Baby, You Can’t Drive My Car: Part 2

I didn’t get back to all the comments on my previous “Baby, You Can’t Drive My Car” post, but there were some good ones. Between those and some emails I got, there was some interesting statistical/follow-up issues raised that I felt deserved their own post.

First, the general “not getting driver’s licenses” trend among young people seems to actually be reflective of some larger delayed adulthood trends among “iGen”, or those born in 1995-2005. This Wall Street Journal article by a researcher studying the newest up and coming generation says the following ” As I found in analyzing seven large national surveys of teens, today’s adolescents are less likely to drive, drink, work, date, go out and have sex than were teens just 10 years ago. Today’s 18-year-olds look like 15-year-olds used to.” This may not be a bad thing. Per the article, this group is less likely to get in car accidents than teens in previous years, which is obviously a good thing. On the other hand, on my previous post commenter Michael pondered if delaying getting your driver’s license is good for your long term driving skills. Will the group that failed to get a license at 16 be getting in more accidents at 30 as a result? TBD.

Second point, related to the first, is the success of teen driver’s license initiatives. The initial results on these look good, but most of those numbers are obtained using raw numbers. In other words, we don’t know if those licensing laws improved the driving of 16 and 17 year olds, or if the reductions in crashes were due to fewer of them being able to drive at all. Not a bad outcome either way, but possibly a misleading one if the numbers pick back up at a later date. While I can definitely see some types of impulsiveness associated with teen drivers ebbing with age, there are certain errors inexperienced drivers might make regardless. Again, TBD.
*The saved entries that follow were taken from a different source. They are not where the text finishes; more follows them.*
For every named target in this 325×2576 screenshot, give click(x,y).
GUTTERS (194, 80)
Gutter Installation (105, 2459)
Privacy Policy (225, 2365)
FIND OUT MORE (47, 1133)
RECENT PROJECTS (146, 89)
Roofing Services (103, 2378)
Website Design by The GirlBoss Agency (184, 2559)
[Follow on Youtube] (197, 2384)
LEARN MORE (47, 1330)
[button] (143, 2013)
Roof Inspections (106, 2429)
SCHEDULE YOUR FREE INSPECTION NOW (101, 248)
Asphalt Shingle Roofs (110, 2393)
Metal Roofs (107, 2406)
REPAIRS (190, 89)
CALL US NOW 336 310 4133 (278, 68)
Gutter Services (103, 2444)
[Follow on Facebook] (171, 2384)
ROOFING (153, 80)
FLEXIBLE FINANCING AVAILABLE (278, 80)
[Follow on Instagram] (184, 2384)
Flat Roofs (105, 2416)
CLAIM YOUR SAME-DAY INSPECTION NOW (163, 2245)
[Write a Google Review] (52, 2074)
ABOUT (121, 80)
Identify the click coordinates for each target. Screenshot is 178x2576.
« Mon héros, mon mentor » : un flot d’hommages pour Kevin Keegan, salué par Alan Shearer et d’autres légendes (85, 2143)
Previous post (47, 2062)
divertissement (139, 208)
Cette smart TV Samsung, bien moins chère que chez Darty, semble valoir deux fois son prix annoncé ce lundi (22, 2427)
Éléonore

Third point I started to wonder about….are we seeing a corresponding uptick in non-driver’s license IDs? If not, how are people without licenses identifying themselves? I can see people not wanting the hassle of getting a driver’s license, but it seems awfully hard to function without an ID. Even buying alcohol would be a challenge, at least in my area.

Fourth, related to #3, is the low driving rate in some states being driven by a population that can’t get a license? I mentioned in the first post that states with higher populations of those under 18 would likely have lower rates, but someone also noted that it’s not clear where the population numbers came from. Since some population counts include all residents regardless of citizenship, and since states vary wildly in allowing those without documentation of citizenship to get licenses, it’s possible that accounts for some of the differences.